Here is what this chatbot looks like:

Let’s ask it the following question: Who are the course TAs?

The TAs are Paul Baumstarck, Catie Chang, Tom Do, Zico Kolter

You can notice that there are a few tabs that we can also click on to see other things. So if we click on the database, we can see the last question we asked of the database, as well as the sources we got back from the lookup there.
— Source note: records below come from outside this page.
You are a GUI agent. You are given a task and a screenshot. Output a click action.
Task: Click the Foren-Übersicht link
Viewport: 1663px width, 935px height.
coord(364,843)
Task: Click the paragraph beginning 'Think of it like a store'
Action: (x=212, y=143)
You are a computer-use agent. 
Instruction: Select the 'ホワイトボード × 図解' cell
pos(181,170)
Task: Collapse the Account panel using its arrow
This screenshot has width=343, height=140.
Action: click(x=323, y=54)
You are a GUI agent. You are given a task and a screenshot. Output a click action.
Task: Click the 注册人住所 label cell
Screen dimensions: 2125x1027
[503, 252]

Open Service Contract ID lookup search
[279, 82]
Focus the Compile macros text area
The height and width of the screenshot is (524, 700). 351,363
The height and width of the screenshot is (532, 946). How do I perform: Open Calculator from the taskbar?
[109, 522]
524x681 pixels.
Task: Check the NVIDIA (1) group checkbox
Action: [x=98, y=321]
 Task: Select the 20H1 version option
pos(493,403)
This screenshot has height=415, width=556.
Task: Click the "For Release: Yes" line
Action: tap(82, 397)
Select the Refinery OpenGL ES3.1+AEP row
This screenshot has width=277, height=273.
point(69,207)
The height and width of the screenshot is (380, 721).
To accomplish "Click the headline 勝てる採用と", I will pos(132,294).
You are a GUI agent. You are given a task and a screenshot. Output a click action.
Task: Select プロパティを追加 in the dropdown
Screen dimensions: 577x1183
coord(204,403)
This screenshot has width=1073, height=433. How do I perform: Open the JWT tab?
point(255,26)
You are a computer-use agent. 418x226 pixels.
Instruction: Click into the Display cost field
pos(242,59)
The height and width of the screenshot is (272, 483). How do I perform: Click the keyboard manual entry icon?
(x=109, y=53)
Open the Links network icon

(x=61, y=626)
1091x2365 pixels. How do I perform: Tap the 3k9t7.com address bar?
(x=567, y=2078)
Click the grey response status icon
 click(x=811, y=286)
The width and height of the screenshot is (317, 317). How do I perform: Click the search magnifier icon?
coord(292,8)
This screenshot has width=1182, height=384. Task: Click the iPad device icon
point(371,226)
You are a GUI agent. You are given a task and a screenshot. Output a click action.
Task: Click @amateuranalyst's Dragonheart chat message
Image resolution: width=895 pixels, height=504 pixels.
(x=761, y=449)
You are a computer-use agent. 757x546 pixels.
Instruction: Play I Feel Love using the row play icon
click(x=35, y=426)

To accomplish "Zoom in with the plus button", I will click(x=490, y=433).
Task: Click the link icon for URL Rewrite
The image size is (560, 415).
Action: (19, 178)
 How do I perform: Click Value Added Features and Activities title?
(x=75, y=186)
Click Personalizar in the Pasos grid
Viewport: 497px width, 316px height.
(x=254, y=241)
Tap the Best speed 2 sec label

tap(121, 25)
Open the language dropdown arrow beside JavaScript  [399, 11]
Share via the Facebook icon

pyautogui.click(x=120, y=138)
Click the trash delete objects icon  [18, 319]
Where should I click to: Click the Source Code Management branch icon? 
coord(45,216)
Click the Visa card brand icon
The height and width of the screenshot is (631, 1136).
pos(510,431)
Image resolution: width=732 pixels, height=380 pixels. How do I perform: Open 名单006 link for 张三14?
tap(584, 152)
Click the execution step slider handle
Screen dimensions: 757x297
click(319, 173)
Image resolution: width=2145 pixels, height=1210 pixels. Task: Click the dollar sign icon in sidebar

So these are the documents. These are after the splittings happened. These are each chunk that we’ve retrieved. We can see the chat history with the input and the output. And then there’s also a place to configure it where you can upload files.

We can also ask for follow-ups. So let’s ask, what are their majors? We will get back an answer about the previously mentioned TAs.

So we can see it says that the majors are not mentioned in the given context.

You can also go to the configure tab and then upload your documents there, and enjoy this end-to-end question-answering bot.